§ **Text segment**:
_ _ _

Data centers are complex buildings, “but they are very repetitive once an individual design has been agreed upon, so our value in that chain is heavily concentrated around the front end design and around value engineering a solution that works for the general contractor and for the client.” The team jumps into the project at the very beginning to help develop the best overall system. “We are there working at the early stages, helping facilitate the needs of all the parties involved,” Mr. Elsdon says. “We can usually create a higher quality product for the client, and usually do it with a lower total cost, and always with that quality in mind.”

As with healthcare projects, the team can engineer, to the clients objective, fabricate structures offsite to simplify and speed up the construction process—and do it all for a lower cost. Unistrut installs these prefabricated structures all over the United States and Canada for some of the nation’s leading technology firms. When installing in the field, Unistrut Construction can assemble crews with as many as 30 experienced workers to ensure an expert job and quick turnaround.

Looking ahead
The industry outlook looks positive for the near future. “I think the industry is strengthened overall,” Mr. Elsdon says. “I think the recovery has taken longer than anyone wanted or hoped that it would, but I would definitely say we are in a recovery.” Industry forecasts predict that the general, non-residential construction market will grow “pretty meaningfully in 2017,” he adds. “Some of the numbers I’ve seen are in the middle four percent range.”

The good times may not last, however. “I think when we look at some of the future forecasts it gets a little troubling again. Some of the stats that I’ve seen recently suggest that the recovery only has about two or three more years, until about 2020, before you start to see a flattening and then ultimately some negative growth overall.”

But, for now, the industry’s greatest concern is skilled labor. Mr. Elsdon calls it the “biggest challenge in the industry right now” and says that it is a “concern for us.” He traces the problem back to the recession when construction jobs dried up and significant numbers of workers “just left the industry to go to work and do other things.” They never came back.

Unistrut Construction overcomes this shortage by training and mentoring young talent. “We spend a significant amount of time identifying talent and then developing that talent, putting together a plan [for] someone that we think can be a future field leader in our business.”

Even though workers are hard to find, the company still maintains a high bar when it comes to hiring. “We are very selective with who we take into our business because our clients are very, very demanding and we know that if we don’t bring the right individuals into the business, our customers will suffer, our quality will suffer, safety will suffer.”

The team is eager to continue pressing forward and breaking new ground. This will require a continued emphasis on customer satisfaction, which the company has always made a priority. “We work very hard to attract and develop relationships. We work really hard to create value for customers. And, as we do that, I’m always impressed by the fact that we are getting phone calls with great regularity from our customers on work that we wouldn’t necessarily have access to otherwise. So we will continue to create value and build value for our customers and that will ultimately take our business, perhaps, in very different directions.”

Regardless of future growth, the team will always maintain relationships with loyal customers. “We never want to abandon those core customers and those core markets that we focus on.”

_ _ _

§ **Data for review**:
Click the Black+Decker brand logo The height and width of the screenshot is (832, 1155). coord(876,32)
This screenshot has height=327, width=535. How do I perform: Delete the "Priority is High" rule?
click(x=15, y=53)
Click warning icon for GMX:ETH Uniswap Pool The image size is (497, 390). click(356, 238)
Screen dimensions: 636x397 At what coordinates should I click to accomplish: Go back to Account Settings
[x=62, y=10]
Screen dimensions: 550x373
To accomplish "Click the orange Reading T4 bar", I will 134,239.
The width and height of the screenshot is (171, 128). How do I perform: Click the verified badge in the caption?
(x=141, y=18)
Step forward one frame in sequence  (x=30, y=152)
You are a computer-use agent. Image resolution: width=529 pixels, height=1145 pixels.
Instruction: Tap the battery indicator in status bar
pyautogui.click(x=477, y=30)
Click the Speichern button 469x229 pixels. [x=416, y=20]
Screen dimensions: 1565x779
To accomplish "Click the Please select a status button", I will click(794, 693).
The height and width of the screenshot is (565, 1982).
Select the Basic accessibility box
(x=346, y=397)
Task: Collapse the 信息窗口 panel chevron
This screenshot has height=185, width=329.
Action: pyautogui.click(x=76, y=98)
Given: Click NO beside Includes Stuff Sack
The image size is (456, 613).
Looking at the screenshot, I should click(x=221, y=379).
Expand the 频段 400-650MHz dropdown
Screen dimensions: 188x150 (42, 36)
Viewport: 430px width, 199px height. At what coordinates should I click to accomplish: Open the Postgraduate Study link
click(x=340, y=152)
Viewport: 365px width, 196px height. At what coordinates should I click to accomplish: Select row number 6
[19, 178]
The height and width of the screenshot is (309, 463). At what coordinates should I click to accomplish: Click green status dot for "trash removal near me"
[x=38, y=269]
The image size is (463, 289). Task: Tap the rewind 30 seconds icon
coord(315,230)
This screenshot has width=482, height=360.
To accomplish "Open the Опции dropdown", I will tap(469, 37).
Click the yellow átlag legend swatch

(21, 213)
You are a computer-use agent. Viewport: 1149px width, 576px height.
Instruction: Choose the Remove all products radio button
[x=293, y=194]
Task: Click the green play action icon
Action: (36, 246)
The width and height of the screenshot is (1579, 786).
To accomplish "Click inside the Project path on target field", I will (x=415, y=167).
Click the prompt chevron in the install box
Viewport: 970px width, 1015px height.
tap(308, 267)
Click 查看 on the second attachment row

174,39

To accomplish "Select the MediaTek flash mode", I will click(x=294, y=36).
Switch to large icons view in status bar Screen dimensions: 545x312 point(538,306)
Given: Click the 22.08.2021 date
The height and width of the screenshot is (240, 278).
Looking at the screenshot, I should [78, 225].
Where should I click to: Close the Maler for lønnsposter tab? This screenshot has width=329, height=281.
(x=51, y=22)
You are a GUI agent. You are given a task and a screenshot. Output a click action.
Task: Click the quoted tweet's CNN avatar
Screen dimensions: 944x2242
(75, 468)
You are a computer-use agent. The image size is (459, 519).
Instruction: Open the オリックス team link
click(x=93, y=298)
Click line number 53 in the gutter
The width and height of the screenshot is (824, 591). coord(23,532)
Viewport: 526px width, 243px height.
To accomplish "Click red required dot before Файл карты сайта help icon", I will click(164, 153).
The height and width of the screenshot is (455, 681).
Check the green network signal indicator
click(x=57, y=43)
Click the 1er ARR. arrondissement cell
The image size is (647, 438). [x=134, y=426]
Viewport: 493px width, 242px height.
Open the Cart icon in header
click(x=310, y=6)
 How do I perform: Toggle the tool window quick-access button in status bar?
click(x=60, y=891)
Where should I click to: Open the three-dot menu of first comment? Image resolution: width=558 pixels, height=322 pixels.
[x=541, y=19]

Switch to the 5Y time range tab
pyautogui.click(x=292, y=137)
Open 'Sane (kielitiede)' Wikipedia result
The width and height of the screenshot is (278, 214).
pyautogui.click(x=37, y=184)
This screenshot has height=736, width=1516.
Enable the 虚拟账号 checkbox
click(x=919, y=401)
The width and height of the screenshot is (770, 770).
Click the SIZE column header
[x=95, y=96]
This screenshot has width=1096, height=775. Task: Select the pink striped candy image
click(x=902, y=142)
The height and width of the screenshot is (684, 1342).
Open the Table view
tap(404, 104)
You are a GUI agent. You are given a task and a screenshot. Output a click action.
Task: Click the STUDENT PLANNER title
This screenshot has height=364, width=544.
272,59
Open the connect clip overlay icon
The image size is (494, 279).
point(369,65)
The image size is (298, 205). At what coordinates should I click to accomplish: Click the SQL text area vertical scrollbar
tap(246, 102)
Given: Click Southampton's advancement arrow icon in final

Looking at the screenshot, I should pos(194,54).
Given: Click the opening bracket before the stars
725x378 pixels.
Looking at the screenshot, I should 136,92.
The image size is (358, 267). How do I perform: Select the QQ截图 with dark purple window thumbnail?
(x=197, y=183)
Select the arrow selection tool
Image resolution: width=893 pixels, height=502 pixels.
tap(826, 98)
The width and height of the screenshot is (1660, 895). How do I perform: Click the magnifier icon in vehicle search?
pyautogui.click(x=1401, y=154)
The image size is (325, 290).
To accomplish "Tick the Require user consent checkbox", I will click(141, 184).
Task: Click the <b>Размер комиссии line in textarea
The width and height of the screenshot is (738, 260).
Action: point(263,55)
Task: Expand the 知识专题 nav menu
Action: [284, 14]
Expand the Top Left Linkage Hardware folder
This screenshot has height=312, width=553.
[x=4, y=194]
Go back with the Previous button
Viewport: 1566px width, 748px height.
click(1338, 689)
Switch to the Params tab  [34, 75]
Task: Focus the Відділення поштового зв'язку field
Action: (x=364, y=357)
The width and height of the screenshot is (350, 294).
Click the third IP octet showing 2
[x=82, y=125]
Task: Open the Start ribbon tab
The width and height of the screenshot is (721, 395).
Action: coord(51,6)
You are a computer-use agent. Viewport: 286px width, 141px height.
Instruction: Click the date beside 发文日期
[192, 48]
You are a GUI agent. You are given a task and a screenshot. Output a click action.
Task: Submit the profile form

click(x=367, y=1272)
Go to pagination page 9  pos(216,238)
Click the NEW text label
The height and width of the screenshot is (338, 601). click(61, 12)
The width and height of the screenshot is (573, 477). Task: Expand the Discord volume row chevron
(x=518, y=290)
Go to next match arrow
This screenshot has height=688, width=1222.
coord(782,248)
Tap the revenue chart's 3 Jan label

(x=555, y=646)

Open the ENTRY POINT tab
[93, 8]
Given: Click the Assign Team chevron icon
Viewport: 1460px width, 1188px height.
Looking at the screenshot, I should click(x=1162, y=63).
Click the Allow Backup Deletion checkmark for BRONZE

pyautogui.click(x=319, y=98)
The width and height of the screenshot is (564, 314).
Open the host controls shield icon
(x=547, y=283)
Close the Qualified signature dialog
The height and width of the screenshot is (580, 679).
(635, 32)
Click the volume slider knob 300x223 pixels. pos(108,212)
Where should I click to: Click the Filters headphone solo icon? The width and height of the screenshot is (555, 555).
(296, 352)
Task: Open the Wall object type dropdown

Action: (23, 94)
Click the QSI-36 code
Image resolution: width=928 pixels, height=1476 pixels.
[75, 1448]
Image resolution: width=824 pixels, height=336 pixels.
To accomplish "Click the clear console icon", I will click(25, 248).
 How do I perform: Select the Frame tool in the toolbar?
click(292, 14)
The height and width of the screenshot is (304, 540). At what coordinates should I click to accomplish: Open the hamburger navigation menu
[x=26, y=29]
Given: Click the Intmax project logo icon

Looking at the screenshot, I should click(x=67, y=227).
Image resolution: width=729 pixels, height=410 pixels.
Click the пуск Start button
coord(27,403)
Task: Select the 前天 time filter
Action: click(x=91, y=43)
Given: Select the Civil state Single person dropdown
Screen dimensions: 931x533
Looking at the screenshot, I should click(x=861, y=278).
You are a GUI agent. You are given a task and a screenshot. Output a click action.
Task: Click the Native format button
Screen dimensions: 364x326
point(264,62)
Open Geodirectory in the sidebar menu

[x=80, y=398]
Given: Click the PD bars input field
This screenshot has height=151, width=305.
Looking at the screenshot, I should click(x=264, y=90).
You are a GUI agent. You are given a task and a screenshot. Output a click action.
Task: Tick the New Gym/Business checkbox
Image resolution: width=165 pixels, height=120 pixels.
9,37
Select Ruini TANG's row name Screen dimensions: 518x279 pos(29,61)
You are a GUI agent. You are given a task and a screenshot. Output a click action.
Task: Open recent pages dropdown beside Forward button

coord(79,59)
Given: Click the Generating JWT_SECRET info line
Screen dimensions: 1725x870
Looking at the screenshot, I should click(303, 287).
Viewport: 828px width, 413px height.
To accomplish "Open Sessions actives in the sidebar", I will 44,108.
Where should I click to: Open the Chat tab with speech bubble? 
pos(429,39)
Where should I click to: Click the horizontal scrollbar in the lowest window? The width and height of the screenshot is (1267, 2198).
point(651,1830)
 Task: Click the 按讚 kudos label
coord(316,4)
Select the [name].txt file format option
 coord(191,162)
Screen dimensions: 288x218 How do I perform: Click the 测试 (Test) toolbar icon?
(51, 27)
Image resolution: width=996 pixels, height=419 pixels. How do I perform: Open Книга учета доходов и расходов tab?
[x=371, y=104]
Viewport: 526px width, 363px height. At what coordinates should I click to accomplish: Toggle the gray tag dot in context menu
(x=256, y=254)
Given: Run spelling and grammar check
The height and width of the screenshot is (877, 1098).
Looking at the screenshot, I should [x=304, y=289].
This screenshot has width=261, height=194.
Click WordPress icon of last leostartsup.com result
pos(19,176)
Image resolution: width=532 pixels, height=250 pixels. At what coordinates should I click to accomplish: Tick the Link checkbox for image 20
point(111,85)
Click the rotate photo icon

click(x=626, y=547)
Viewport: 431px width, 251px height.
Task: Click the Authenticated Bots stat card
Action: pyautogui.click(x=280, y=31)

_ _ _

§ **Tasks**:
(1) Print out the part of the Unistrut Construction article that begins at the words "The good times" and ends after the words "never came back.".
(2) Translate this sentence from the Unistrut Construction article into Spanish: "The industry outlook looks positive for the near future."
The entries have nothing to do with the work here.

§ **Solutions to the tasks**:
(1)
The good times may not last, however. “I think when we look at some of the future forecasts it gets a little troubling again. Some of the stats that I’ve seen recently suggest that the recovery only has about two or three more years, until about 2020, before you start to see a flattening and then ultimately some negative growth overall.”

But, for now, the industry’s greatest concern is skilled labor. Mr. Elsdon calls it the “biggest challenge in the industry right now” and says that it is a “concern for us.” He traces the problem back to the recession when construction jobs dried up and significant numbers of workers “just left the industry to go to work and do other things.” They never came back.

(2) Las perspectivas de la industria se ven positivas para el futuro cercano.